[Supplied entries]
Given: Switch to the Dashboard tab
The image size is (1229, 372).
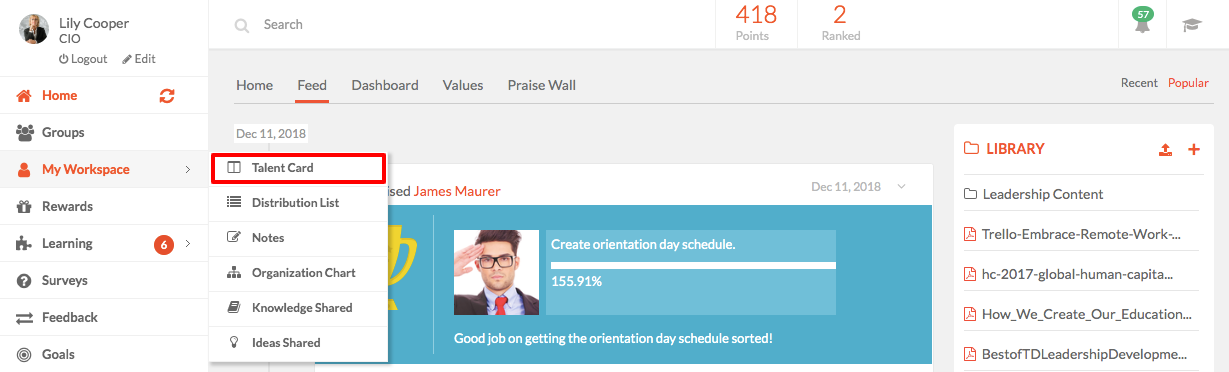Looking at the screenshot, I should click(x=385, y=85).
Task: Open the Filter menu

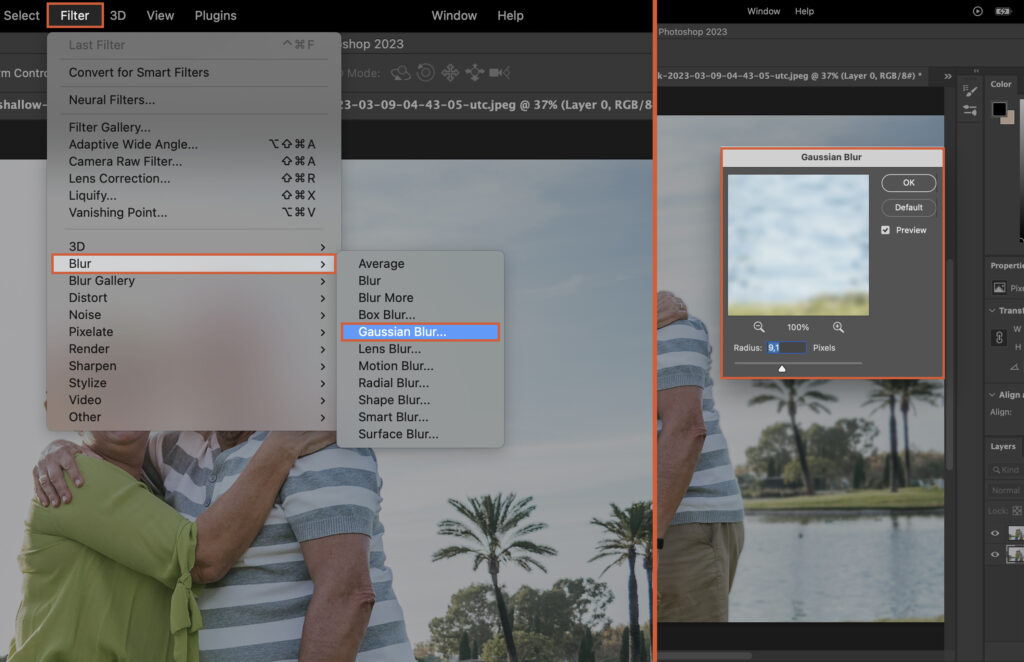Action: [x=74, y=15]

[Work to do] Copy every row above word for word, leaving the pictures out.

[Response to this task]
Given: Switch to the Dashboard tab
The image size is (1229, 372).
Looking at the screenshot, I should click(x=385, y=85).
Task: Open the Filter menu

Action: [x=74, y=15]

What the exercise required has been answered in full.